После того как Димку по «Дороге жизни» вывезли из осажденного Ленинграда, он растерял своих родных, не знал — живы они или нет. Два брата погибли. Где мать, где отец? Сестренка? Димка писал чуть не каждую неделю в освобожденный Ленинград — домой и соседям, но ответа пока не получил.
— Вам еще, как медным котелкам, — «утешил» молодых водолазов Лубенцов. — У вас еще и положенный срок службы не кончился. Сколько ты служишь?
— Три года, — ответил Димка.
— Ну вот, еще до нормы два осталось.
— Говорят, год войны за три будут засчитывать? — подал голос Игорь Хохлов.
— Говорят, что кур доят, а коровы яйца несут, — хмыкнул Сашка Беспалый, кадыкастый, мослатый, с провалившимися щеками, несмотря на то что был он коком и все время находился при продуктах.
— Во-во, — поддержал Сашку-кока Лубенцов. — Да тебе-то, Хохлов, куда торопиться? Ты же дома служишь. Мать вернется из эвакуации — всю жизнь можешь служить.
Игорь смущенно улыбался. Ему действительно было лучше всех — служил он дома, в родных краях. Он в эту Ваенгу до войны с отцом по грибы приезжал и знал здесь каждую сопку. Отец его и погиб неподалеку от этих мест, при защите Мурманска в сорок первом.

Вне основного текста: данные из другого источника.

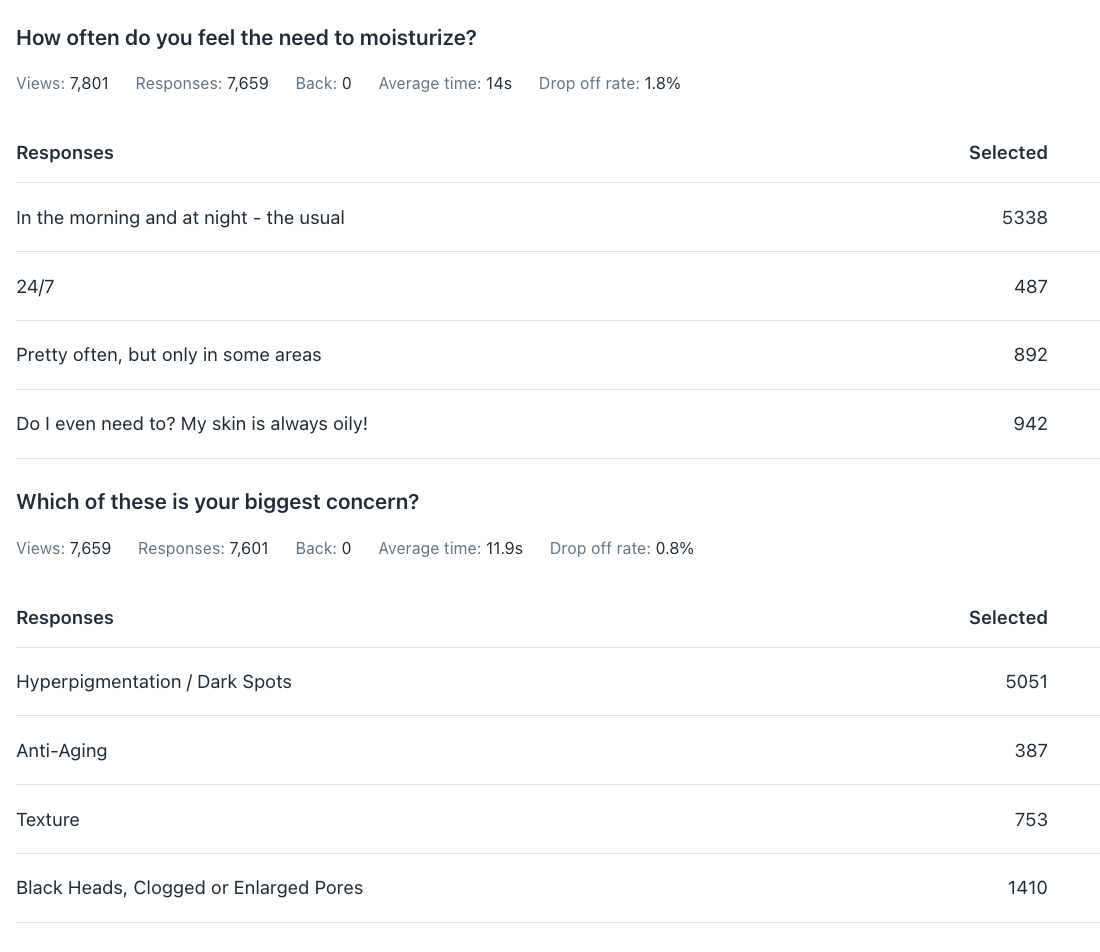1100x952 pixels.
Task: Click the Selected column header in second table
Action: (1008, 618)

Вадим Лубенцов откинулся на нарах, тронул струны гитары, запел красивым сильным голосом:
Лицо Вадима стало задумчивым и суровым. Наверное, он видел неласковое Баренцево море, полуостров Рыбачий, на котором пришлось ему воевать, видел эсминцы, уходящие в дальний боевой поход.
Косте захотелось побыть одному, и он вызвался наколоть дров на камбуз: Сашка-кок не раз уже предупреждал, что назавтра нечем топить, но все за столом пропускали его слова мимо ушей.
Когда Костя вышел из барака, его поразили огни. Он отвык за войну от ночных огней: побережье было затемнено, и строжайше запрещалось всякое освещение. Теперь же, в первый победный вечер, все кругом было в огнях.